Откинувшись на спинку кресла, закрываю глаза. Слышу, как ветер приближается ко мне. Он хрипит мне в уши, словно старик. И умершие жёлтые листья скрипят своими костями, пытаясь приблизиться ко мне. Именно так я это себе и представляю. Огромный поток ветра, перемешанный с листьями. Если с глазами у тебя все в порядке, то ты без проблем увидишь сгорбленное, изношенное тело. Оно будет медленно и уверенно идти, заставляя взглядом невольно съежится, и почувствовать стыд. Хотел бы я также вызывать сочувствие взглядом.
Поток прохладного ветра тут же растрепал мою причёску, и одарил кожу мурашками. Он погладил меня по голове, подобающе любящему отцу.

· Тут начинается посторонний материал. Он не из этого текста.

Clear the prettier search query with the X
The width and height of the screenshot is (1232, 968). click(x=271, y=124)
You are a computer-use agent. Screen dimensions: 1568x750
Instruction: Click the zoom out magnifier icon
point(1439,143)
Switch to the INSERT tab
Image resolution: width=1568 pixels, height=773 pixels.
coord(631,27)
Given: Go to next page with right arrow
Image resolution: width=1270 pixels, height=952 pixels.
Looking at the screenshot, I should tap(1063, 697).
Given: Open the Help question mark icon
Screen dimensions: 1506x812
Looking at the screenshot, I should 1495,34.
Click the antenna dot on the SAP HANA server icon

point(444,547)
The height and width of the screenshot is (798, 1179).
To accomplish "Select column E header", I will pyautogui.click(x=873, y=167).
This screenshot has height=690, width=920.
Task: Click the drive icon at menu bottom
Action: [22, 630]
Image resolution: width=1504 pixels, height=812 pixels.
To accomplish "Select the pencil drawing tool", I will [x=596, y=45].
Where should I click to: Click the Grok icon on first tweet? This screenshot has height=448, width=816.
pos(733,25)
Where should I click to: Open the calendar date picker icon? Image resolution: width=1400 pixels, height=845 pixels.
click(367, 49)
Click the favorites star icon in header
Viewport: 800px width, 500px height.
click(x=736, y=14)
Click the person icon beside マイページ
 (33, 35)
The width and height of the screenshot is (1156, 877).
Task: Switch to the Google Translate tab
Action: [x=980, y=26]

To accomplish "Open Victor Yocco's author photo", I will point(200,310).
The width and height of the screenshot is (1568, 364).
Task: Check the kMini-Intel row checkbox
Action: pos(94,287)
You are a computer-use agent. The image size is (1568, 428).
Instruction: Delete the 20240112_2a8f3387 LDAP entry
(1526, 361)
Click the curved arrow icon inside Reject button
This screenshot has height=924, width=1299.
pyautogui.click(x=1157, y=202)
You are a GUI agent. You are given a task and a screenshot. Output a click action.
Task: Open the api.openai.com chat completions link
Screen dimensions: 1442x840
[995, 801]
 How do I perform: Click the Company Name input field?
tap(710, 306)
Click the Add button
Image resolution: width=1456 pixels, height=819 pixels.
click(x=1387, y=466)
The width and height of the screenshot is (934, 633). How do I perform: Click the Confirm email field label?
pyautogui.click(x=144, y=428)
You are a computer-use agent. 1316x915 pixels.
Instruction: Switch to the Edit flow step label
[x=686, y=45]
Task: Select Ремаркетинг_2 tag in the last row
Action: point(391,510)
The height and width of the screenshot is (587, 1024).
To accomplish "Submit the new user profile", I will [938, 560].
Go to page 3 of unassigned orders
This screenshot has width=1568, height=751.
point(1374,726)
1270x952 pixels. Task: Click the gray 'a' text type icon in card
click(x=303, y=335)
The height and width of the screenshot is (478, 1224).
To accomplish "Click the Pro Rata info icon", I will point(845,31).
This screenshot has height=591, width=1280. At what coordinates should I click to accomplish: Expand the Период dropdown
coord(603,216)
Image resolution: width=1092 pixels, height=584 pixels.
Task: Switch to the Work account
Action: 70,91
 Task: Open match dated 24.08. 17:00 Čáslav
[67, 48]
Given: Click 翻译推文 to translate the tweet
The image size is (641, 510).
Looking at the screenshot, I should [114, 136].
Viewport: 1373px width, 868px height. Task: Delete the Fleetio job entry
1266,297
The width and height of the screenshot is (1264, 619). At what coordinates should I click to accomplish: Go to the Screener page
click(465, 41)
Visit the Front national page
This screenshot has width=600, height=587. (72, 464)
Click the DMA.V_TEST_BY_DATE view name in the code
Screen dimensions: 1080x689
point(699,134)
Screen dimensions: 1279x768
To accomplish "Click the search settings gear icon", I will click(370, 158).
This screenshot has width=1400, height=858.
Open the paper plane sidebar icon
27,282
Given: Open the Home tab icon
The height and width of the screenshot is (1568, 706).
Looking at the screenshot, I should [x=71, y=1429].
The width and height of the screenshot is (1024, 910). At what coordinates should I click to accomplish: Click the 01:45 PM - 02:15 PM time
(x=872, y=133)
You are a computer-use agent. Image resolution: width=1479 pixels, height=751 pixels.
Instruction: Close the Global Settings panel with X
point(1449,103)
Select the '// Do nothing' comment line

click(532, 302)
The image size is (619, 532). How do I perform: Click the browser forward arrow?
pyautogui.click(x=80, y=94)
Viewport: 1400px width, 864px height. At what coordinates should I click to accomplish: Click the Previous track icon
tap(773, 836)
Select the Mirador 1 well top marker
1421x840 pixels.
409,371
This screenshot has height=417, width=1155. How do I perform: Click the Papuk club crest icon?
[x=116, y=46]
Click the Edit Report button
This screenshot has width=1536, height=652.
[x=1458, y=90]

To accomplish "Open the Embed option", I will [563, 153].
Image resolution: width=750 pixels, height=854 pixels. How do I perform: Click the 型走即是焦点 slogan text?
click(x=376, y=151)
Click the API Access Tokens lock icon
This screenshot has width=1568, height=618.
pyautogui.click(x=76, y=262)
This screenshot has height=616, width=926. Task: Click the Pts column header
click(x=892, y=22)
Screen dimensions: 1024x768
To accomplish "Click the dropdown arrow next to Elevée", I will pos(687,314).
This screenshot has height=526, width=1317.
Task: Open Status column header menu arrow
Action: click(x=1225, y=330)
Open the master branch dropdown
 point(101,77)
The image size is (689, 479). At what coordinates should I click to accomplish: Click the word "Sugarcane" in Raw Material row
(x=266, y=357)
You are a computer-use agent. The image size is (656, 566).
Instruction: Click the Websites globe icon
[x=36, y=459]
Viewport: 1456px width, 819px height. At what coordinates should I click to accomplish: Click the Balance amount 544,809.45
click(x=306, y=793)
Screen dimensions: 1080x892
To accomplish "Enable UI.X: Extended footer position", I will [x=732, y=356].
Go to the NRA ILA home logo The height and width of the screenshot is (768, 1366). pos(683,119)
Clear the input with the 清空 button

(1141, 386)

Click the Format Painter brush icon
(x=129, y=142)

Вдохнув чистоту и свободу, слышу шелест травы. Всё как в далёком детстве. Я лежу на поле, полным маков. Сегодня так солнечно, аж глаза непроизвольно закрываются от боли. Я морщу нос, а где-то рядом слышится жужжание пчелы. Мой нос щекочут тысячи ароматов. Аромат травы, прохладного ветра, пыли, и сладкого. Приторный запах дешёвых духов, купленных в силу обстоятельств, где аргумент один — «Сначала нужно вдохнуть женщину, а затем её увидеть…».
— Ты ломаешь себя, сынок.
— А ты никогда не проявляла заботу. Хотя бы здесь не докучай своим присутствием. — тут же протороторил я, глубоко вздохнув.
Женщина привстала с мягкой травы, изобразив неизвестный иероглиф около меня. Все звуки стали медленно утихать, и все, что осталось — писк в моих ушах и обрывки шелеста травы. Вокруг медленно темнело, затихали все яркие маки вперемешку с травой. Все звуки пропали, и осталось только моё томное дыхание.